Selected passage –
# Phase 3: Spark Data Processing and Feature Engineering

This notebook demonstrates:
1. Setting up PySpark
2. Loading data into Spark DataFrame
3. Feature engineering using Spark transformations
4. Data preprocessing pipeline
5. Preparing data for machine learning

## Why Spark?
- Distributed processing for large datasets
- Scalable feature engineering
- MLlib for machine learning
- Handles data beyond memory limits


In [9]:
# Install PySpark
%pip install pyspark findspark -q


Note: you may need to restart the kernel to use updated packages.


In [10]:
# Import libraries
import pandas as pd
import numpy as np
from pyspark.sql import SparkSession
from pyspark.sql.functions import col, when, isnan, isnull, count, avg, sum as spark_sum
from pyspark.sql.types import IntegerType, DoubleType, StringType
from pyspark.ml.feature import VectorAssembler, StringIndexer, Imputer, StandardScaler
from pyspark.ml import Pipeline
import warnings
warnings.filterwarnings('ignore')

print("✓ Libraries imported")


✓ Libraries imported


## Step 1: Initialize Spark Session


In [11]:
# Create Spark session
spark = SparkSession.builder \
    .appName("HotelBookingPreprocessing") \
    .config("spark.sql.adaptive.enabled", "true") \
    .config("spark.sql.adaptive.coalescePartitions.enabled", "true") \
    .config("spark.driver.memory", "4g") \
    .getOrCreate()

# Set log level to reduce verbosity
spark.sparkContext.setLogLevel("WARN")

print("✓ Spark session created")
print(f"Spark version: {spark.version}")

Entries provided –

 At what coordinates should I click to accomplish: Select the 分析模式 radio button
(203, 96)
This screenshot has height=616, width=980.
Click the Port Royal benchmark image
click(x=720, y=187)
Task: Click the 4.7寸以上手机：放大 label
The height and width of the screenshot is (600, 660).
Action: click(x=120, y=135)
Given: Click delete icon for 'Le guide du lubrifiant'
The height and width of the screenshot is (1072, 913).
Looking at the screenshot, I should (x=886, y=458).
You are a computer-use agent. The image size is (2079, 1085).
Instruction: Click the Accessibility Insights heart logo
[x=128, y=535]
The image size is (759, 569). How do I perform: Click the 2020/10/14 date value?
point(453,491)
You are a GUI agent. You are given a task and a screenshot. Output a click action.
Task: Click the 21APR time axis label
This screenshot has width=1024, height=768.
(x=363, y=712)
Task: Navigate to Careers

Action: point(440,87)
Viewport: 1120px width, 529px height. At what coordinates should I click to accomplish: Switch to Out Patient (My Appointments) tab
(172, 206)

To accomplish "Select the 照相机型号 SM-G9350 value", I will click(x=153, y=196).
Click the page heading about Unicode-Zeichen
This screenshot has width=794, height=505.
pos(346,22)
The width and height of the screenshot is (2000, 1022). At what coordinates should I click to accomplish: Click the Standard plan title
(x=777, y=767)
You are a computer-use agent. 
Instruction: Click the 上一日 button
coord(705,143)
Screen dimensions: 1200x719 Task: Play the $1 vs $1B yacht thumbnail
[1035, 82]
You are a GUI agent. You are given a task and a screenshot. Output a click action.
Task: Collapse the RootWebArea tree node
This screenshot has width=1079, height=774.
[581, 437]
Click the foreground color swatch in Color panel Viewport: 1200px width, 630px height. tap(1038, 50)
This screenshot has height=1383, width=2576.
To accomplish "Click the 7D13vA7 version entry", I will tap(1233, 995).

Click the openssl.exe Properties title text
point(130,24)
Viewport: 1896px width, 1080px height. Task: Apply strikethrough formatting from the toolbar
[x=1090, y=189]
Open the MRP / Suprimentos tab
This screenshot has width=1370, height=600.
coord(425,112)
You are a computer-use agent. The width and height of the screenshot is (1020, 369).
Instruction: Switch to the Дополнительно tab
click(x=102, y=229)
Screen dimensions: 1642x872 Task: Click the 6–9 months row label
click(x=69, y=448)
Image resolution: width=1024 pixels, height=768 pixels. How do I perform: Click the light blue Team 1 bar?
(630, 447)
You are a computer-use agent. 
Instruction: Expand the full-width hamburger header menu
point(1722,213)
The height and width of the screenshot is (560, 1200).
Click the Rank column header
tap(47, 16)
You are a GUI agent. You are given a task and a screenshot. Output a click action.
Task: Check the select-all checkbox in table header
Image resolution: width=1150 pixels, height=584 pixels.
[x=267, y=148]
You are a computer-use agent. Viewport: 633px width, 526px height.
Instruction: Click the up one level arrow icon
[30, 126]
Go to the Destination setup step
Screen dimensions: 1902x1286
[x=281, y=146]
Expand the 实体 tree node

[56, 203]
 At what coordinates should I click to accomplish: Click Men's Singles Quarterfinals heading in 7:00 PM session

Exercise task 1 – In the Spark data processing notebook, what app name is given to the Spark session?
Exercise task 2 – Rewrite the part of the Spark data processing notebook that opens with the words "# Phase 3: Spark" and closes with "## Why Spark?", substituting "model training" for "machine learning".

Task response 1 – HotelBookingPreprocessing

Task response 2 –
# Phase 3: Spark Data Processing and Feature Engineering

This notebook demonstrates:
1. Setting up PySpark
2. Loading data into Spark DataFrame
3. Feature engineering using Spark transformations
4. Data preprocessing pipeline
5. Preparing data for model training

## Why Spark?